Au Maroc, la situation kafkaïenne de Maati Monjib, historien interdit de voyager à l’étranger depuis 2020

Comme le héros du Procès de Franz Kafka, Joseph K., poursuivi pour des motifs obscurs par une justice insaisissable, Maati Monjib vit une situation qui le dépasse. Depuis 2020, l’historien a perdu le droit de voyager hors du Maroc. Sa dernière tentative, lundi 30 mars, a échoué. « La police des frontières m’a interdit l’accès à la zone d’embarquement, sans justification légale », témoigne le sexagénaire.

Maati Monjib était attendu à la Sorbonne à l’invitation de Pierre Vermeren, spécialiste du Maroc. Que l’intellectuel soit régulièrement convié à s’exprimer dans des cercles universitaires en Europe n’y change rien. Empêché de prendre l’avion en 2025, c’est depuis un écran qu’il s’est exprimé devant des élèves de l’Institut français de géopolitique de Paris. « Il est scandaleux qu’il soit maintenu en otage dans son pays », dénonce le géographe Ali Bensaad.

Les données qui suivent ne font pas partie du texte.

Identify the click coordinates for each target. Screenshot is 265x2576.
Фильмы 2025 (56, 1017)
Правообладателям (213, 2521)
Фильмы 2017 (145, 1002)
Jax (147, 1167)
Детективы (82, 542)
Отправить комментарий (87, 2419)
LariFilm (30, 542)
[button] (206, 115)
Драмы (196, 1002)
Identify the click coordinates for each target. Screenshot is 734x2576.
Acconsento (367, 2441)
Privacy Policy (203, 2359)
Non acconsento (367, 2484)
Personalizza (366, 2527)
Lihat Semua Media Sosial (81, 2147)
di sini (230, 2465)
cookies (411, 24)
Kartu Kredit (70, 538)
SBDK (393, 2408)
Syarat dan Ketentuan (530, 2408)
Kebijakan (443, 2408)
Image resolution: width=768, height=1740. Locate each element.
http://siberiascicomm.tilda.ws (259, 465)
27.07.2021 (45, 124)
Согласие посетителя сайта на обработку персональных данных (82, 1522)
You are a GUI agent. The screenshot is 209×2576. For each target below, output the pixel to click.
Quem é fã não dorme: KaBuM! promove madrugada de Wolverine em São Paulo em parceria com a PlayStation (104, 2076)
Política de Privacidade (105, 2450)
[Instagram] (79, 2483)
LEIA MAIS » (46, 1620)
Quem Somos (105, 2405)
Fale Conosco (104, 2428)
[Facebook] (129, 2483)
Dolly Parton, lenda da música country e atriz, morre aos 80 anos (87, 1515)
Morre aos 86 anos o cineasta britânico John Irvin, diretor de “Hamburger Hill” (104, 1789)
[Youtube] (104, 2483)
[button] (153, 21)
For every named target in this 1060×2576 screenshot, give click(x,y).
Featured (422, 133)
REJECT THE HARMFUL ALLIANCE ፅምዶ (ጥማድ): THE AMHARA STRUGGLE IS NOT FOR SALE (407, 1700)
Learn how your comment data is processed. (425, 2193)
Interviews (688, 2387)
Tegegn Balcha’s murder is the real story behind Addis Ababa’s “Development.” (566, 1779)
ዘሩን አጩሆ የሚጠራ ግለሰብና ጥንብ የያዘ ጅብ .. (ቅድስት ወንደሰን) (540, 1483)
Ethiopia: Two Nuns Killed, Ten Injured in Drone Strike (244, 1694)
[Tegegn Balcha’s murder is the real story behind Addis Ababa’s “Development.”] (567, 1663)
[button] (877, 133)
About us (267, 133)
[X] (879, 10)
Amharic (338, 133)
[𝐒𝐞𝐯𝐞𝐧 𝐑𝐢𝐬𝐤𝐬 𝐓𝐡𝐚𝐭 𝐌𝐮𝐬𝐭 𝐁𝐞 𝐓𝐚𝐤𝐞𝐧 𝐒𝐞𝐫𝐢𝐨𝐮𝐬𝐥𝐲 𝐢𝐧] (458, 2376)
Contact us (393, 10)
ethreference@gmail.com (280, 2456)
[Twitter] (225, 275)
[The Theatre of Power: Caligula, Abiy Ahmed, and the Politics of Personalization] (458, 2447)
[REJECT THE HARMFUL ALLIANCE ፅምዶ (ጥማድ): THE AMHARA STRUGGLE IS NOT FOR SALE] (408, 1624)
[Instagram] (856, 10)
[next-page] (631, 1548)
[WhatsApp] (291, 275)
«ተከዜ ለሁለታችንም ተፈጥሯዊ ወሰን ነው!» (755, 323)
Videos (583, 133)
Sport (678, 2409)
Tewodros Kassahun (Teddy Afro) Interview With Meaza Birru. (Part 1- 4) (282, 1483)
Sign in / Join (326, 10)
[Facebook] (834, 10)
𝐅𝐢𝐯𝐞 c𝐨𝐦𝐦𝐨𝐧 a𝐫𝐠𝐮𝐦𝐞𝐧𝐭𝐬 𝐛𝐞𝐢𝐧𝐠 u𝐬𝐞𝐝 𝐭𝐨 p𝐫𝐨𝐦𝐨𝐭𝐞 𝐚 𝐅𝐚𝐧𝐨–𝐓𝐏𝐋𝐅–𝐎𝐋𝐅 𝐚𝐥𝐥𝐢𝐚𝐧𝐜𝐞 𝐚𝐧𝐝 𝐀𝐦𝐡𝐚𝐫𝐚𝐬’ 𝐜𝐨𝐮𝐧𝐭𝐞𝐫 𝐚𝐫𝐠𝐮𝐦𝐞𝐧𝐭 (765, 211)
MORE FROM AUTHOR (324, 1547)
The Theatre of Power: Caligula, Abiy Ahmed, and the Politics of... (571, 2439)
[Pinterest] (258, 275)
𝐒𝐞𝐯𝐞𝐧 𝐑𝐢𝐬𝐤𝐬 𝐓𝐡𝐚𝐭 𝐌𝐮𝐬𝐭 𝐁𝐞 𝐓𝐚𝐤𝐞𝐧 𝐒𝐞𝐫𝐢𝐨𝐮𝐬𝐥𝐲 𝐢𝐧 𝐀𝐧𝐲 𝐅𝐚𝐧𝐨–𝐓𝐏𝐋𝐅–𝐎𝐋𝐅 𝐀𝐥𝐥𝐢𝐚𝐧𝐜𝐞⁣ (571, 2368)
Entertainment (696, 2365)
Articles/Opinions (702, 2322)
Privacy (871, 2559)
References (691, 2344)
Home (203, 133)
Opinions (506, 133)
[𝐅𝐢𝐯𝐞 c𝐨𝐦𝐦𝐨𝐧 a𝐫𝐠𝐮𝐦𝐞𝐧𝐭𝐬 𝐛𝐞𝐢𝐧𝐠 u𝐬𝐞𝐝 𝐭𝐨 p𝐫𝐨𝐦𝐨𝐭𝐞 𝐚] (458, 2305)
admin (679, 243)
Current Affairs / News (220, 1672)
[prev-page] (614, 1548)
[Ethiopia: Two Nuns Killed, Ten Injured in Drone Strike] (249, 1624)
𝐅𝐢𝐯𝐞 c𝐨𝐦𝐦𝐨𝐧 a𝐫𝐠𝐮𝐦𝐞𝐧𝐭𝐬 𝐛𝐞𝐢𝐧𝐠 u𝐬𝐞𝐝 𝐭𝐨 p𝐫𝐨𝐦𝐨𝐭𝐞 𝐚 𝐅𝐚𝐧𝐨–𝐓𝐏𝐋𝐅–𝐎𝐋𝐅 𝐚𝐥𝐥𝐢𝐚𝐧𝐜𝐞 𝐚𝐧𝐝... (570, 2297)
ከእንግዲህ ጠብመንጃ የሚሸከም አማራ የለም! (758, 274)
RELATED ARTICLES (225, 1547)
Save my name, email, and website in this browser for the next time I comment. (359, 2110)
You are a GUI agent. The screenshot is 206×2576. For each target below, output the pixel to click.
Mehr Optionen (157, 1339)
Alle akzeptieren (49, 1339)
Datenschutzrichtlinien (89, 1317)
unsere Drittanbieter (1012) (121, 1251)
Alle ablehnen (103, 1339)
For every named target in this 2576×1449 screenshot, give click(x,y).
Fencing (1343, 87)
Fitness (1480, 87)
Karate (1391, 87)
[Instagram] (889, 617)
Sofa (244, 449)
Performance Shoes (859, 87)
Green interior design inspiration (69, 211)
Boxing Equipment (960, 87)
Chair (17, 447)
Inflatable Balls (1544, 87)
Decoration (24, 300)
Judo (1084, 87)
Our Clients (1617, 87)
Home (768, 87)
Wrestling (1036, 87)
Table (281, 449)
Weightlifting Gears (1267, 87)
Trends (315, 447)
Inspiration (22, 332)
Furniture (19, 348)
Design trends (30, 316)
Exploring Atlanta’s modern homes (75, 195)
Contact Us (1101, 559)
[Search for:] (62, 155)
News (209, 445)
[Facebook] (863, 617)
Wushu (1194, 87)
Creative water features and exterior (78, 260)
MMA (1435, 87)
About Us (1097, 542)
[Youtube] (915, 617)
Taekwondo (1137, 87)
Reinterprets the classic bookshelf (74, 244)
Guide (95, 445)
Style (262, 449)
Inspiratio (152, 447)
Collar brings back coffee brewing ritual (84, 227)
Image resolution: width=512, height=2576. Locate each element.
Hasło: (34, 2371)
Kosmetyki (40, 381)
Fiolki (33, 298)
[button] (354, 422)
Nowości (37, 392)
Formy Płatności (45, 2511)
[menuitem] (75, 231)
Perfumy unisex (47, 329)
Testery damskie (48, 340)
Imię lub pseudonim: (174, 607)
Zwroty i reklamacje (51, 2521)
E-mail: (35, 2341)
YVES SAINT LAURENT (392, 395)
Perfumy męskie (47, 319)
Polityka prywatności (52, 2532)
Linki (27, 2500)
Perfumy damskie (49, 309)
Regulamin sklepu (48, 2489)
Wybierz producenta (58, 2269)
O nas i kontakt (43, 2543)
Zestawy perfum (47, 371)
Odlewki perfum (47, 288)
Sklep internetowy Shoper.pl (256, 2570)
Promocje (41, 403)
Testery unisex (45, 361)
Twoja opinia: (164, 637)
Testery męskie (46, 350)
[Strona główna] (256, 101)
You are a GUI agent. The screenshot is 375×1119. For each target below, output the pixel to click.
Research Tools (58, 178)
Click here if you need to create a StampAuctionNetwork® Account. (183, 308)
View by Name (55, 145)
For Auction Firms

Les restrictions que subit Maati Monjib ne touchent pas seulement sa liberté de mouvement. Elles conduisent à sa « mort sociale », alerte Khadija Ryadi, de l’Association marocaine des droits humains. L’homme a été démis de son poste à l’université de Rabat et privé de son salaire de fonctionnaire. Son compte bancaire est gelé et la saisie de ses biens a été prononcée. « Mais pas exécutée », nuance l’historien.